The Research behind Dual Thinking

Since 2010, we have interviewed over 2.5000 people in Germany and the United States (IQudo Ideation Study II, New York / San Francisco, 2015) about what drives their creativity on the job. In our latest IQudo Ideation Survey III (2016), at the Mercedes-Benz Technology Center (MTC) we found that 37 percent of the 155 engineers have their best ideas on the job. The study had been conducted by Tobias Kind at the renowned KIT-EnTechnon in Karlsruhe.


People having their best ideas at work

56 engineers

Group B / Job-Inspired

People NOT having their best ideas at work

96 Engineers
Group A / Job-Uninspired

Key Findings of our Research

IQudo Ideation Study III (KIT/Mercedes-Benz, 2016)

The IQudo Ideation Study III found that PASSION is the #1 reason for on-the-job creativity. 55 percent of the Mercedes-Benz engineers cited "love for the job" as the number one reason for their on-the-job creativity. What further drove the resourcefulness of the engineers was the inspiration between the co-workers (51%), plus the fact that creativity was required by the management (50%).

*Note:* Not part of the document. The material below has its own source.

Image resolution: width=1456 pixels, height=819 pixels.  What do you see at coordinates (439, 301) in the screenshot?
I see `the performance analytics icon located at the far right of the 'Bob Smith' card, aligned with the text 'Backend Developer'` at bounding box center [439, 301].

Surprisingly, for most of the job inspired engineers, time plays a minor role; "Time to ponder" came in sixth place only (10%). (Multiple answers possible.)

The survey results show that for innovation to thrive leaders need to ignite the passion within their employees, foster collaborative relationships, and demand creativity.

Out of these results, we developed Dual Thinking. The new method can equally be applied to finding a corporate vision, fostering a start-up mentality as well as developing creative solutions and business models.









The Evolution of Dual Thinking

We have identified three main types of innovation approaches:

Innovation out of Passion finds the solution to a problem out of the intrinsic motivation of the developer. Great inventors like Thomas Edison for instance, were passionate about innovating. Criticism: In this digital age, the self-centered focus is prone to not meeting the needs of users.

Design Thinking finds a solution by observing the user. The key focus here is Empathy. Great examples of Design Thinking are websites like Amazon. Criticism: This one-sided focus on the user carries within the danger of not following one's own passion. Generations Y and Z in particular aim to follow their passion.

Dual Thinking seeks a solution based on the developer's desires as well as the wants and needs of the user. Dual Thinking combines two characteristics: passion and empathy. Therefore, a great idea is to be found in the space between the developer and the user. A conclusion worth pausing over. This dual approach fosters job- and user satisfaction.